Thursday, February 28, 2008
In Sprint/United Management Co. v. Mendelsohn, 2008 WL 495370 (U.S. 2008), the United States Supreme Court concluded that "[r]elevance and prejudice under Rules 401 and 403 are determined in the context of the facts and arguments in a particular case, and thus are generally not amenable to broad per se rules." Ellen Mendelsohn worked in the Business Development Strategy Group for Sprint from 1989 through 2002, when Sprint terminated her as a part of an ongoing company-wide reduction on force. Mendelsohn subsequently sued Sprint in the District Court for the District of Kansas under the Age Discrimination in Employment Act of 1967 (ADEA), claiming that she was fired based on her age. As support for her claim, Mendelsohn sought to introduce testimony by five other former Sprint employees who claimed that their supervisors had discriminated against them because of age, but none of these other employees worked in the Business Development Strategy Group with Mendelsohn, nor had any of them worked under the supervisors in her chain of command.
Sprint thereafter brought a motion in limine to exclude this "me too" testimony on the ground that it was irrelevant under Federal Rule of Evidence 401 because the only relevant testimony could come from employees who were “similarly situated” to Mendelsohn in that they had the same supervisors. It also argued that even if this testimony had probative value, that value was substantially outweighed by the danger of unfair prejudice, confusion of the issues, misleading of the jury, and undue delay, making it inadmissible under Federal Rule of Evidence 403. In a minute order that did not explain its ruling in great detail, the district court granted the motion in limine. On Mendelsohn's appeal, the Tenth Circuit treated the minute order as the application of a per se rule that evidence from employees with other supervisors is irrelevant to proving discrimination in an ADEA case. The Tenth Circuit then disagreed with this alleged conclusion, engaged its own weighing of the testimony's relevance and prejudice, determined that the testimony was admissible, and thus reversed and remanded for a new trial.

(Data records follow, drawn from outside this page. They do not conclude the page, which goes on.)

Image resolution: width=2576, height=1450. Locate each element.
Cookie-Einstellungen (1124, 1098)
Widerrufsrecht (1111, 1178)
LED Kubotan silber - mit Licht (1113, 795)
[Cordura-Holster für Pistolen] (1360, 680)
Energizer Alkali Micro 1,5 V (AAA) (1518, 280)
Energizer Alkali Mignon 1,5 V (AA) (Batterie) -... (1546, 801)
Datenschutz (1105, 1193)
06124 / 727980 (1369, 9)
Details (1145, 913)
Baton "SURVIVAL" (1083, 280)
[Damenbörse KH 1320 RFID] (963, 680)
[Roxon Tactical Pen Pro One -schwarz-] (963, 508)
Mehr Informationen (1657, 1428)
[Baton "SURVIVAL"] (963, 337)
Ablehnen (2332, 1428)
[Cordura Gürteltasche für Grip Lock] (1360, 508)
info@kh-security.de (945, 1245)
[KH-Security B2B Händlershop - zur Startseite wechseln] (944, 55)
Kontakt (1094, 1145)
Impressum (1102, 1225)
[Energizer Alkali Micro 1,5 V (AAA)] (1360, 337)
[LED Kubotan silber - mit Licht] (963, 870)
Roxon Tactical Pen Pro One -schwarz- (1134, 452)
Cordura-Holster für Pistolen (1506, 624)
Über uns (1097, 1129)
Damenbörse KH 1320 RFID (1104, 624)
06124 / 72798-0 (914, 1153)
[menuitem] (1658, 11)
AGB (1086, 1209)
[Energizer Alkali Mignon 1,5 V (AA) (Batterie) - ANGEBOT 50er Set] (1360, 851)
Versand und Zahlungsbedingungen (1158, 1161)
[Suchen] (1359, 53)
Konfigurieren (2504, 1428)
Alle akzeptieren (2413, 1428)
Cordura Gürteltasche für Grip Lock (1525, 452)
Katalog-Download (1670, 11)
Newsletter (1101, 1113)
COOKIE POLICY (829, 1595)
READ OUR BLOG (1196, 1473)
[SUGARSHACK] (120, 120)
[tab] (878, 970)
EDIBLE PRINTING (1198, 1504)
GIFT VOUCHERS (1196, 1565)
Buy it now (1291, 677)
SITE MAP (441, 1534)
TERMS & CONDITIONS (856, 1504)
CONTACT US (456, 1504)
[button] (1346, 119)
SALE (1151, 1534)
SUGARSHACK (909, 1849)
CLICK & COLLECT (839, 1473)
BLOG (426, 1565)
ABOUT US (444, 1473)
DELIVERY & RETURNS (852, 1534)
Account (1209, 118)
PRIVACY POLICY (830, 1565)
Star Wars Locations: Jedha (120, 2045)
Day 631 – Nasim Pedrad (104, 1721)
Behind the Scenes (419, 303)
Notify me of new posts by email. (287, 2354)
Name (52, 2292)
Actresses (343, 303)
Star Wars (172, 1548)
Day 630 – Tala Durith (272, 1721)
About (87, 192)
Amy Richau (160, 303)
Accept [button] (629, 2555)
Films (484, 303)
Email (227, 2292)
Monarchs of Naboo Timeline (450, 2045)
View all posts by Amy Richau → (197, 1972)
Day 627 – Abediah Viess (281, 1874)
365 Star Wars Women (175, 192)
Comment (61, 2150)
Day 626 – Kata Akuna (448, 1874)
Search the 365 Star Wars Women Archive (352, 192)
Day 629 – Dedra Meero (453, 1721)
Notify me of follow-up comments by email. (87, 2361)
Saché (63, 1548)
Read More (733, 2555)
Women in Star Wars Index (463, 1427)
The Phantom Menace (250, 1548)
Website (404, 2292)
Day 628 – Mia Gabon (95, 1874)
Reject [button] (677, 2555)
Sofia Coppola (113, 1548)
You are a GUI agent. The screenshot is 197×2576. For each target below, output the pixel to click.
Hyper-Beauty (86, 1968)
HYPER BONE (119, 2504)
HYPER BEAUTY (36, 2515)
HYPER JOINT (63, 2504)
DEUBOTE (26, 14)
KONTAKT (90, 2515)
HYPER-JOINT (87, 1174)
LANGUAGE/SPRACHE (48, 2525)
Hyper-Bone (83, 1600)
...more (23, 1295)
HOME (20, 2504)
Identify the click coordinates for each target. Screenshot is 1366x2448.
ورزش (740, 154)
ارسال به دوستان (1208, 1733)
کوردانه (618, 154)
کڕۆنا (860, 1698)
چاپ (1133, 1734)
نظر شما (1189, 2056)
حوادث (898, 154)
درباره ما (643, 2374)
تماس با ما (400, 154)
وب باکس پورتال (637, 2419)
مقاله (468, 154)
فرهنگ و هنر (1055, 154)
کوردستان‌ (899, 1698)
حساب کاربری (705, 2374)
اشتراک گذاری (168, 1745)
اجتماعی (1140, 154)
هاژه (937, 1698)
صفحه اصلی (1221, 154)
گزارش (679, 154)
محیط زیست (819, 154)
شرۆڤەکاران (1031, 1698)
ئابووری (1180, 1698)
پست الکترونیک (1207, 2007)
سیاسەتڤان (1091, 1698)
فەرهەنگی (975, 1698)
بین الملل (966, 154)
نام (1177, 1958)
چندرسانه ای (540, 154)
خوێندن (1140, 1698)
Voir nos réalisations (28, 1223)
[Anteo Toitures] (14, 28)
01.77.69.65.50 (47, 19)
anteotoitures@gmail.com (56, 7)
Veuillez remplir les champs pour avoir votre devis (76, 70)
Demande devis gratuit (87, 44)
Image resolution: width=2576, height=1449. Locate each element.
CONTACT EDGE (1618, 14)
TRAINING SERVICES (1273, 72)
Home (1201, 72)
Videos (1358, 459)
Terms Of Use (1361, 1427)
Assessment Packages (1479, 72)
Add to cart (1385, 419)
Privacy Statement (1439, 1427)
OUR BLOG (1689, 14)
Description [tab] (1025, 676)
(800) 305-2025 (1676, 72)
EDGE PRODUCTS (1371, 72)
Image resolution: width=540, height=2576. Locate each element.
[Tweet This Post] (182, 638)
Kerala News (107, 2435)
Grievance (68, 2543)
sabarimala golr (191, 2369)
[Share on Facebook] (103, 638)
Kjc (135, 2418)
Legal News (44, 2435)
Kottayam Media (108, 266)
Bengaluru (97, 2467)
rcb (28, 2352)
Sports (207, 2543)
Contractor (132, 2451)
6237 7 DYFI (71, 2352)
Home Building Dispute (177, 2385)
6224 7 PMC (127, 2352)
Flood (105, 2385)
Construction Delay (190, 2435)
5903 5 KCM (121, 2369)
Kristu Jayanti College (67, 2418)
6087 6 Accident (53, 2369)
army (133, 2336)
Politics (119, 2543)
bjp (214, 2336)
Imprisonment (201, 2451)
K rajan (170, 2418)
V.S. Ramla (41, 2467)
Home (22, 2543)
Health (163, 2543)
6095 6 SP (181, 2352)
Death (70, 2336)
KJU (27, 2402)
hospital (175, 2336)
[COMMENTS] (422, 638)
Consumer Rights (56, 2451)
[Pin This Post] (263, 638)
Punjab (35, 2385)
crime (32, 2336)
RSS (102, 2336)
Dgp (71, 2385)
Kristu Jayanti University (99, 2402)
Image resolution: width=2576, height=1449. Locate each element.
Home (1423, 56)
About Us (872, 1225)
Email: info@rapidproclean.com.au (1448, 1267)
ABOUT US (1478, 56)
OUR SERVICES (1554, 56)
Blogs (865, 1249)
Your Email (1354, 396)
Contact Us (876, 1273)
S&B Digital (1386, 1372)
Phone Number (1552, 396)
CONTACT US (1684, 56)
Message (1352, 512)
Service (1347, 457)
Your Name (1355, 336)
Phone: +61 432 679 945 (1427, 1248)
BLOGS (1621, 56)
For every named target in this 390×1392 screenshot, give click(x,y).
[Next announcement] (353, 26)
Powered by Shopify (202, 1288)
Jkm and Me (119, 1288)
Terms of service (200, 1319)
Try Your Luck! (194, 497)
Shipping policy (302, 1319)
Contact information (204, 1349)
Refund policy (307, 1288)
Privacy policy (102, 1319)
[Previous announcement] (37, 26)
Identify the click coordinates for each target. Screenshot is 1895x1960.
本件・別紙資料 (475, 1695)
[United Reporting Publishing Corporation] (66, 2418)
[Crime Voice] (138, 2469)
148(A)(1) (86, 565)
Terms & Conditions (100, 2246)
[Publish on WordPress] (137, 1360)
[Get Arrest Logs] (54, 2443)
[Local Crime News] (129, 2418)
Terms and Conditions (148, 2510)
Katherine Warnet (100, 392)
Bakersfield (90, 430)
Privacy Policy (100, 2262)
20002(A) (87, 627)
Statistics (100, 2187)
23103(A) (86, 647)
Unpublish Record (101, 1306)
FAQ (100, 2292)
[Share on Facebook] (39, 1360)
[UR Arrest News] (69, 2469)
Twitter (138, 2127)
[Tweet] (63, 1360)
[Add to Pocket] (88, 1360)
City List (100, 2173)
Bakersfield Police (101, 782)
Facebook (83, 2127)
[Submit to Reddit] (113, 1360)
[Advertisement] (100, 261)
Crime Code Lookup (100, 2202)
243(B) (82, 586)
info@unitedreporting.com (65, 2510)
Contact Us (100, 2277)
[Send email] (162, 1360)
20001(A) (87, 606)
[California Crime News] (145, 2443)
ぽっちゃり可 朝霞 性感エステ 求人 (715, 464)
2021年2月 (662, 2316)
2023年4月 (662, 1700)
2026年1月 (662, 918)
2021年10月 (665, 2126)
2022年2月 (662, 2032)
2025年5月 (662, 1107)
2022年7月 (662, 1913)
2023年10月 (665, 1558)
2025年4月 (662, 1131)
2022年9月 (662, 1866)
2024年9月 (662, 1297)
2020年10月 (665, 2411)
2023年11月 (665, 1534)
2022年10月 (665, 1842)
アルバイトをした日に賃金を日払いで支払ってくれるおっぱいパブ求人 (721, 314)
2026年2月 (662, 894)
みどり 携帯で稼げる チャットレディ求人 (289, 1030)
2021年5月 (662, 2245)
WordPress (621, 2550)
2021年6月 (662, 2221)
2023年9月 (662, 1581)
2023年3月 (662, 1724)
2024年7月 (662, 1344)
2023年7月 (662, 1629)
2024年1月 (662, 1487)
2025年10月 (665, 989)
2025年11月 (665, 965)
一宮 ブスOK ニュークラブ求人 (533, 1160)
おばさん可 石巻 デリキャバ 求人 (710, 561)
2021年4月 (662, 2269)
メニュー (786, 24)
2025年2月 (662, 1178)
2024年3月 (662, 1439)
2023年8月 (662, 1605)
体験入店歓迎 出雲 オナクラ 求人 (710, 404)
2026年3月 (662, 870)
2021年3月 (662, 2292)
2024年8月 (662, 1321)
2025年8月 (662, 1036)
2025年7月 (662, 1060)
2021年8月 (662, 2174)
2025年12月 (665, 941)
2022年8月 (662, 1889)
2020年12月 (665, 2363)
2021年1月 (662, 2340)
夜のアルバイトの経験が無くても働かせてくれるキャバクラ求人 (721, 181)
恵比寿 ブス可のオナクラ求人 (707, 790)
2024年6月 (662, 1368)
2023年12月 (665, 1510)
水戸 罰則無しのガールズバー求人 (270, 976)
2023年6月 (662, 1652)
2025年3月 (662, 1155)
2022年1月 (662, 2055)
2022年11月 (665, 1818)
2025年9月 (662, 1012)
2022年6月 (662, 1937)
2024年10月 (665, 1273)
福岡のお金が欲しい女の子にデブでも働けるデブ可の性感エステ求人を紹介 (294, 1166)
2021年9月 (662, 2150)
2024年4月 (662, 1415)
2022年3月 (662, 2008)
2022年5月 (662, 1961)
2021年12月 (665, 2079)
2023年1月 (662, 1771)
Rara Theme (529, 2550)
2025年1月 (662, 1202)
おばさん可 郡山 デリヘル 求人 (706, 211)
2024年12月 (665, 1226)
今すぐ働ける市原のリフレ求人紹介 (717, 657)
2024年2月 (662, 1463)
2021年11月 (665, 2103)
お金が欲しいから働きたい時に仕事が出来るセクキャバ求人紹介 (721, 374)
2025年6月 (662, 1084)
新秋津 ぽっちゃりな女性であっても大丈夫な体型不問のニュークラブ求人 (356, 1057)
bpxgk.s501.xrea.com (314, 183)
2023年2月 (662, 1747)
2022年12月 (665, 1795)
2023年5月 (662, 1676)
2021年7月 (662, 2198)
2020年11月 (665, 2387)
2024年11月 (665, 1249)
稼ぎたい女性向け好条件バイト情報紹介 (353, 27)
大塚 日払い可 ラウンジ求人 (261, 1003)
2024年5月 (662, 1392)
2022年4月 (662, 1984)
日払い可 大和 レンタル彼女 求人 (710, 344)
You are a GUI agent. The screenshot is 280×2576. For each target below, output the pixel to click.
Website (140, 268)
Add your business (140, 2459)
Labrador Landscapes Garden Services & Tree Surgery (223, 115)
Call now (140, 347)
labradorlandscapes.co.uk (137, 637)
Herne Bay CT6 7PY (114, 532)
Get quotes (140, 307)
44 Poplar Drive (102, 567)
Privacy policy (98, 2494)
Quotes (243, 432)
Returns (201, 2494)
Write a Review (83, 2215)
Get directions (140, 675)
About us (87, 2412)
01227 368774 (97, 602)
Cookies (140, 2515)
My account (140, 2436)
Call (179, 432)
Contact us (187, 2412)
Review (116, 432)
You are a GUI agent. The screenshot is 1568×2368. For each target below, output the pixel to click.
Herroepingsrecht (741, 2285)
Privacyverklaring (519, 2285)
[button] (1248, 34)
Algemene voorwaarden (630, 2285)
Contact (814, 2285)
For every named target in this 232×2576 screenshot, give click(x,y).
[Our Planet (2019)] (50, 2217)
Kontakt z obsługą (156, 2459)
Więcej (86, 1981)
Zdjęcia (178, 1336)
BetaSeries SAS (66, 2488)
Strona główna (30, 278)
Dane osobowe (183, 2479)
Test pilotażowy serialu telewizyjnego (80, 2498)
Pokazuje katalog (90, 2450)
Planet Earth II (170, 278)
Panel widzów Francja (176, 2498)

The Supreme Court subsequently granted certorari, and on Tuesday, it determined in a unanimous opinion that the Court of Appeals erred in conducting its own weighing of the testimony's relevance and prejudice after concluding that the District Court applied a per se rule. The Supreme Court found that, had the district court applied a per se rule excluding the evidence, the Court of Appeals would have been correct to conclude that it had abused its discretion because "[r]elevance and prejudice under Rules 401 and 403 are determined in the context of the facts and arguments in a particular case, and thus are generally not amenable to broad per se rules." According to the Supreme Court, however, even if this were the case, the Tenth Circuit should merely have remanded the case because questions of relevance and prejudice are for the district court to determine in the first instance because it is virtually always is in the better position to assess the admissibility of the evidence in the context of the particular case before it. The Supreme Court, however, concluded that there was no evidence that the district court applied a per se rule, but because the basis for the district court's opinion was unclear, it remanded the case with instructions to have the district court clarify the basis for its evidentiary ruling.
In the wake of the ruling, a number of articles boasted headlines such as "Ruling May Aid Those Charging Age Bias" and "Court ruling helps ex-employee." In actuality, however, on the one hand, the Supreme Court actually struck down the Tenth Circuit opinion deeming Mendelsohn's "me too" testimony admissible, harming her cause and the cause of those charging age bias. On the other hand, the Court's ruling said nothing specifically about "me too" testimony except for that, as with most testimony, its relevance/prejudice cannot be decided on a per se basis.